Postgres pg_stat_wal_receiver: Monitoring Your Standby Before It Falls Behind

Viewpg_stat_wal_receiverAvailable onStandby servers onlyIntroducedPostgreSQL 9.6Use forStandby-side replication lag monitoring

Most engineers who monitor Postgres replication watch pg_stat_replication on the primary. That view shows you what the primary knows: how far behind each standby is, whether it's streaming, what LSN it last confirmed. It's the right view for operator dashboards and alerting on the primary side.

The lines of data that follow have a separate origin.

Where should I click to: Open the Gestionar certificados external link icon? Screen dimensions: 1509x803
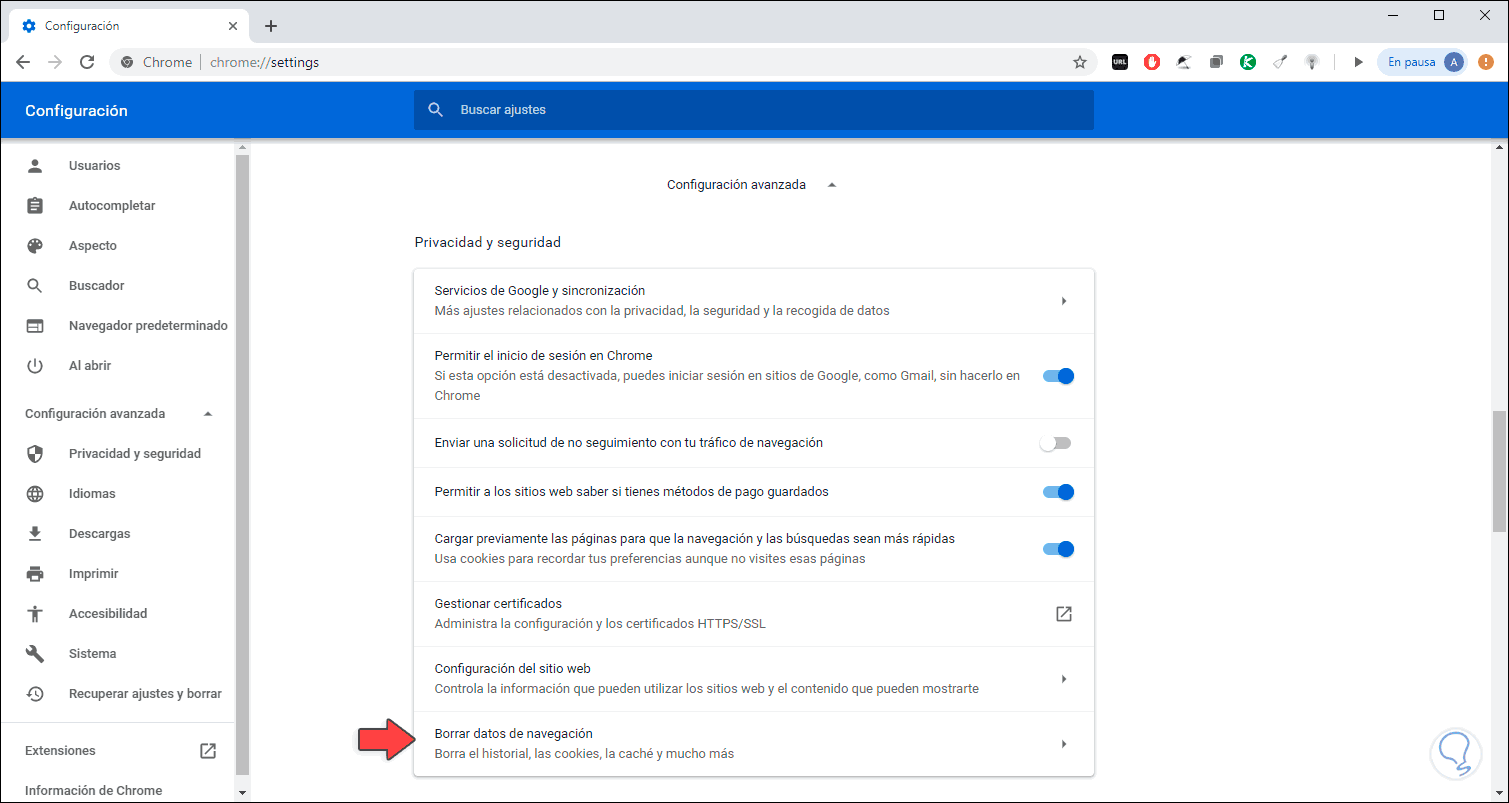pyautogui.click(x=1064, y=614)
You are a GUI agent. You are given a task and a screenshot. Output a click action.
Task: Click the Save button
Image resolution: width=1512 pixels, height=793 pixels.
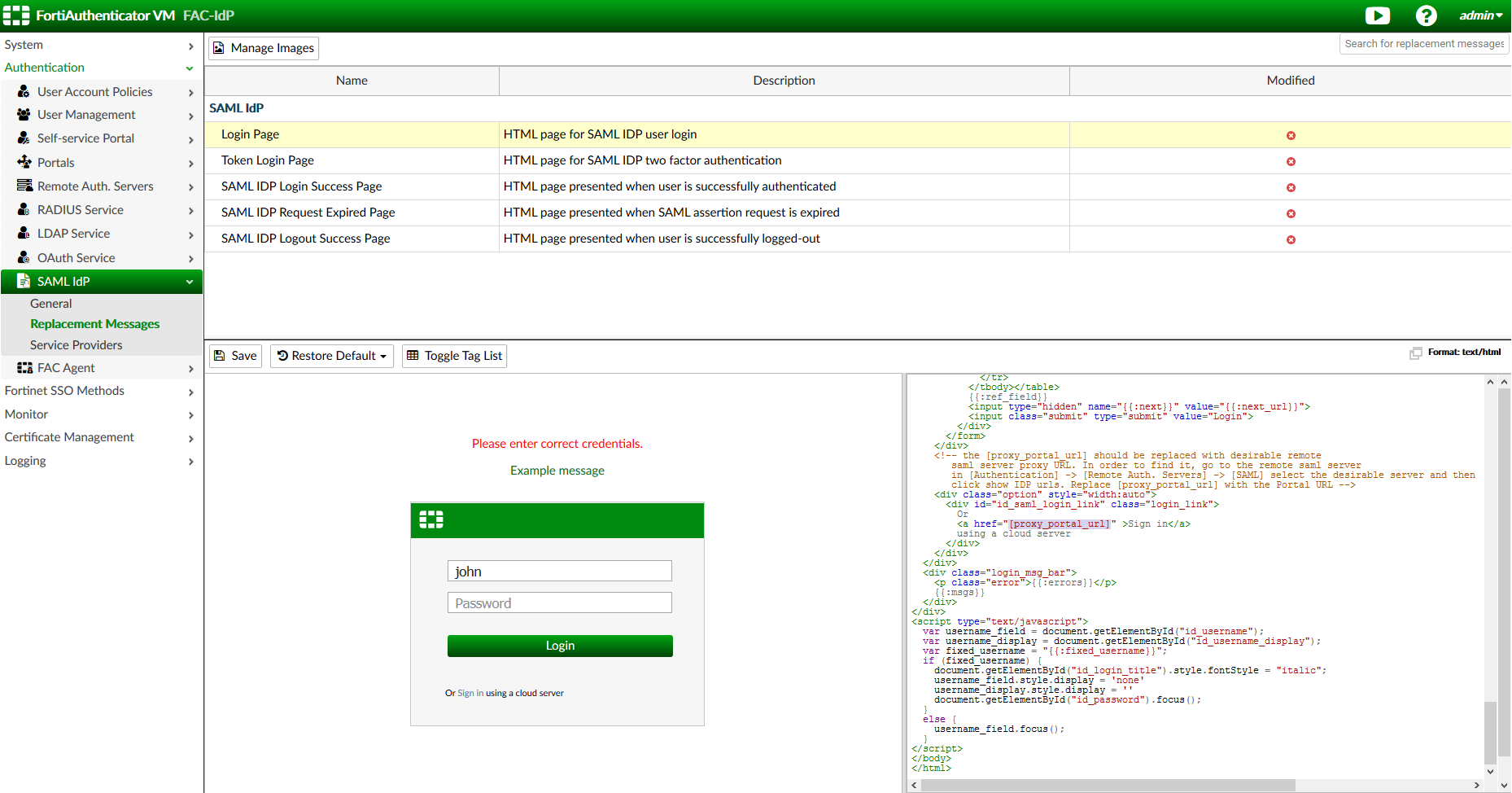click(x=236, y=356)
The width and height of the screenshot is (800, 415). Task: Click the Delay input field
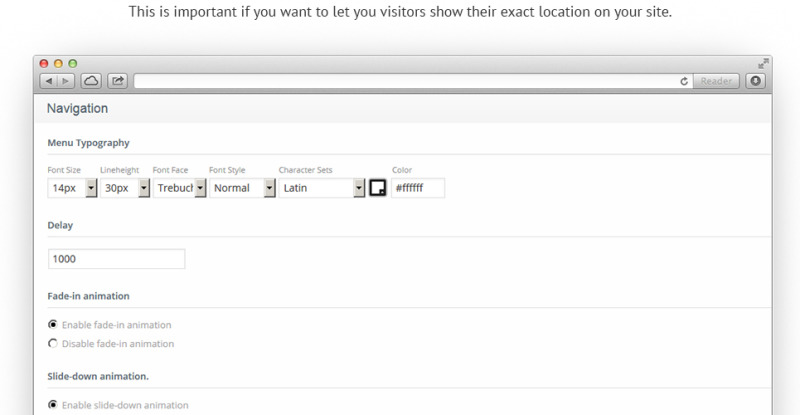click(116, 259)
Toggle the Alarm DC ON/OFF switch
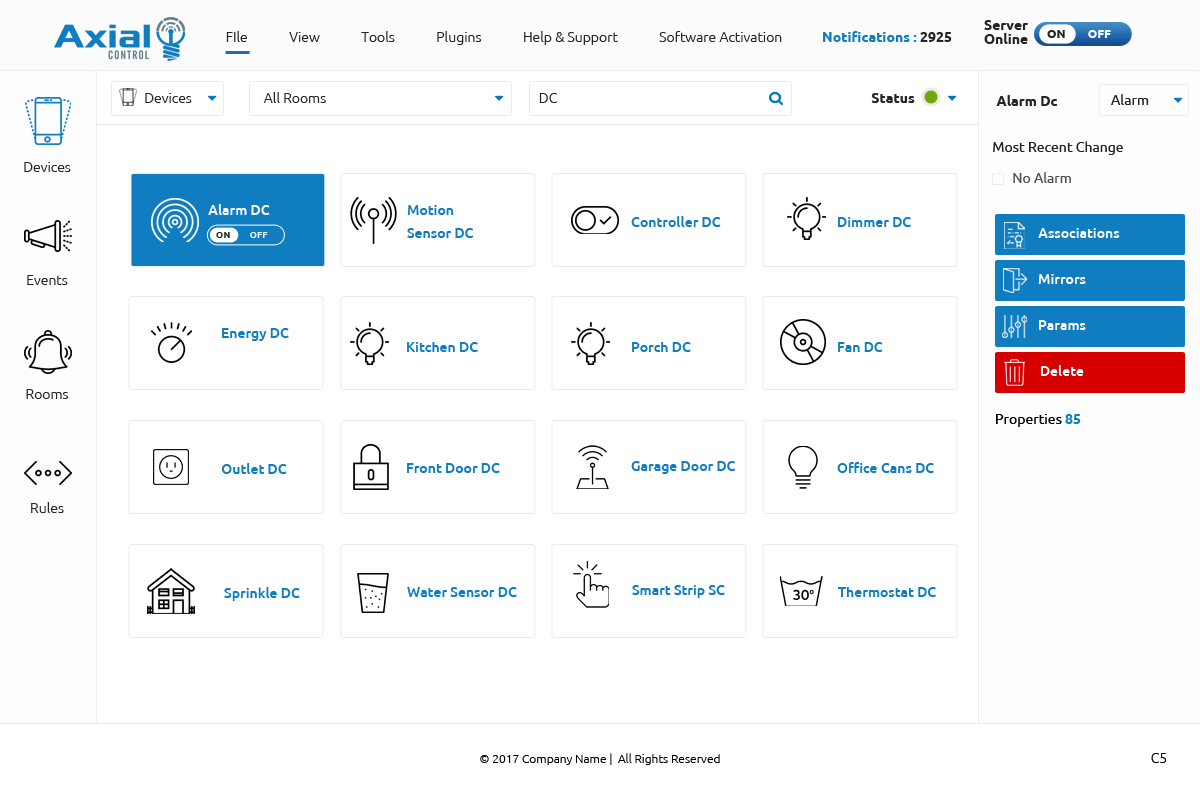1200x794 pixels. [x=246, y=235]
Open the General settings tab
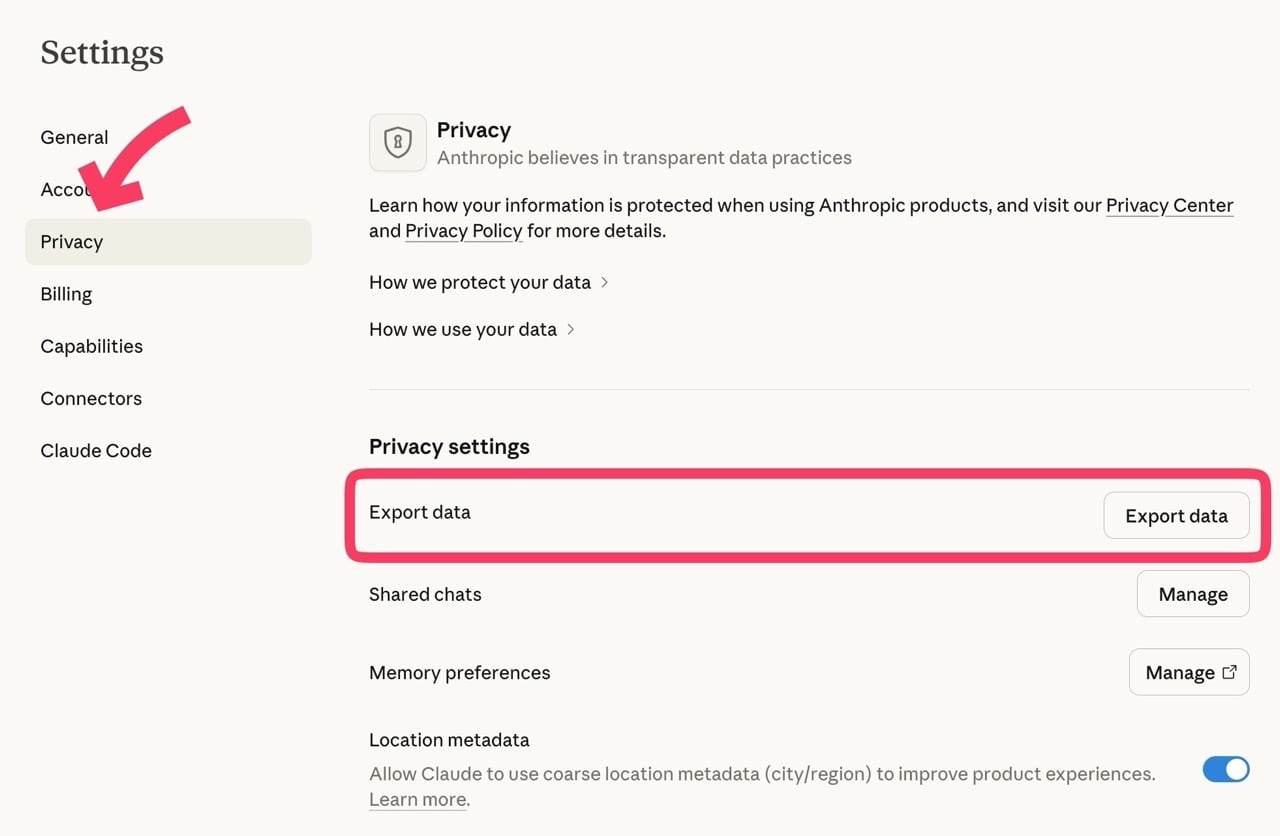1280x836 pixels. click(x=74, y=137)
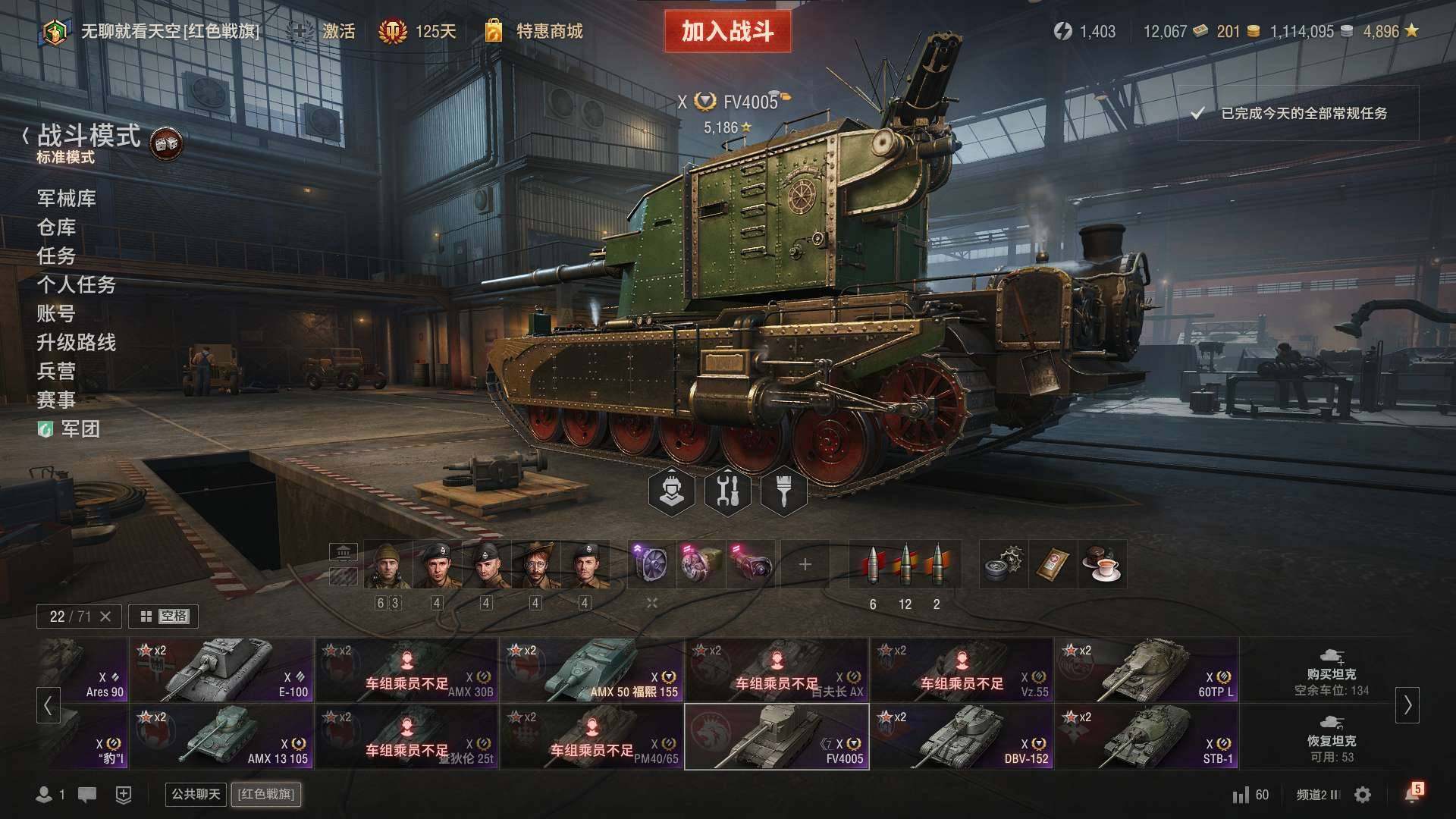Screen dimensions: 1456x819
Task: Click the empty equipment plus slot
Action: tap(805, 564)
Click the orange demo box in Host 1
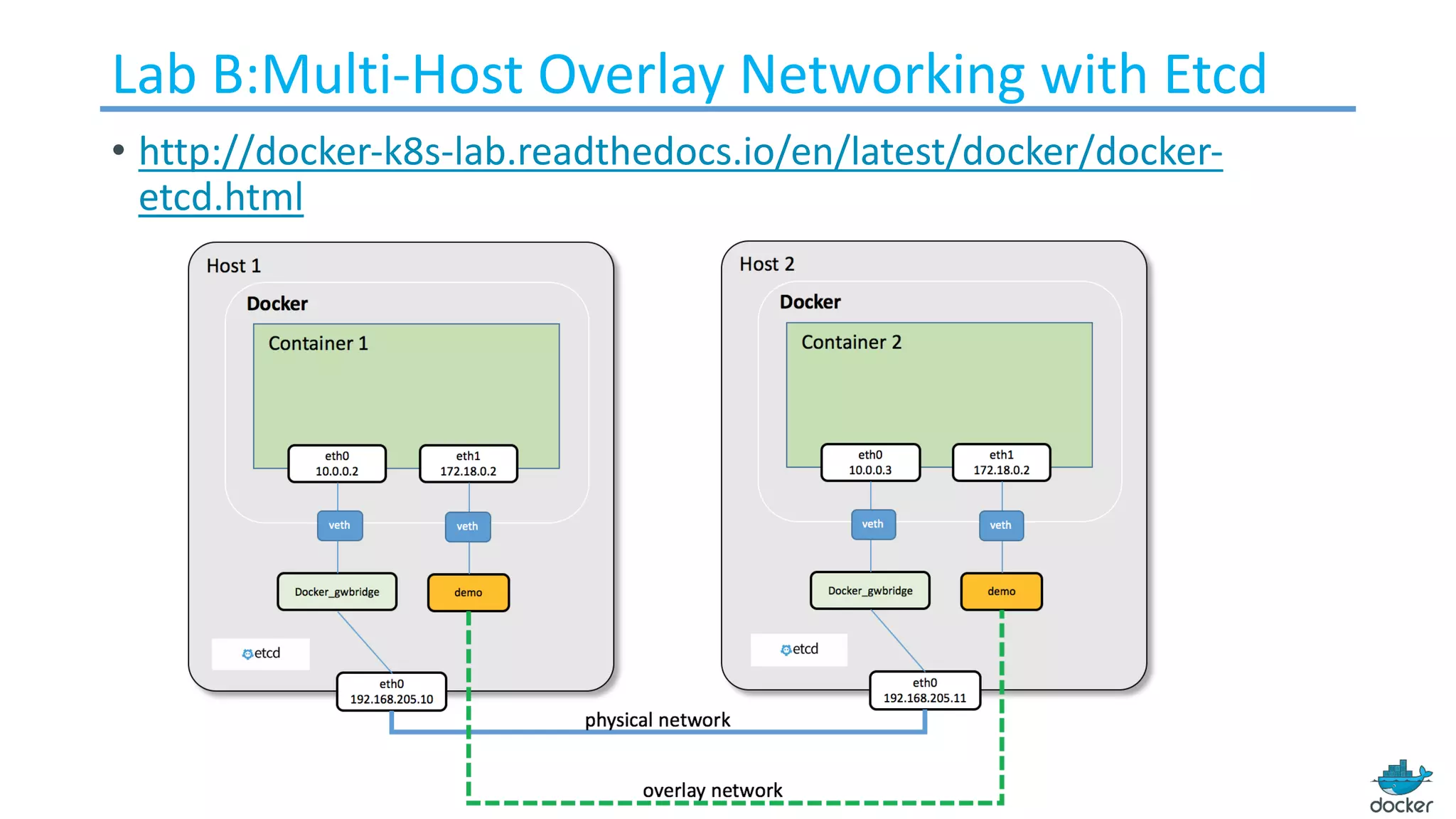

But pg_stat_wal_receiver is different. It lives on the standby, shows you what the standby knows about its own connection to the primary, and captures failure modes that pg_stat_replication simply cannot see. When your standby loses connectivity and the primary's view shows a dropped row rather than a stale one, pg_stat_wal_receiver is the view that tells you the standby's story.

What the view shows

Run this on a standby server:

SELECT * FROM pg_stat_wal_receiver;

The output has one row (or zero rows if the standby is not connected). Key columns:

status: the current state of the WAL receiver process. Values are starting, streaming, restarting, and stopped. If you're not seeing streaming, something is wrong.
receive_start_lsn: the LSN where this receiver started receiving WAL. Changes on reconnect.
receive_start_tli: the timeline ID at receiver start.
written_lsn: the LSN through which WAL has been written to disk on the standby.
flushed_lsn: the LSN through which WAL has been durably flushed (fsync'd) on the standby.
received_tli: the timeline ID of the most recently received WAL.
last_msg_send_time: when the standby last sent a status message to the primary.
last_msg_receipt_time: when the standby last received a message from the primary.
latest_end_lsn: the LSN of the latest WAL location reported to the primary.
latest_end_time: when latest_end_lsn was last updated.
sender_host and sender_port: where the standby is connected.
conninfo: the connection string used (with password masked).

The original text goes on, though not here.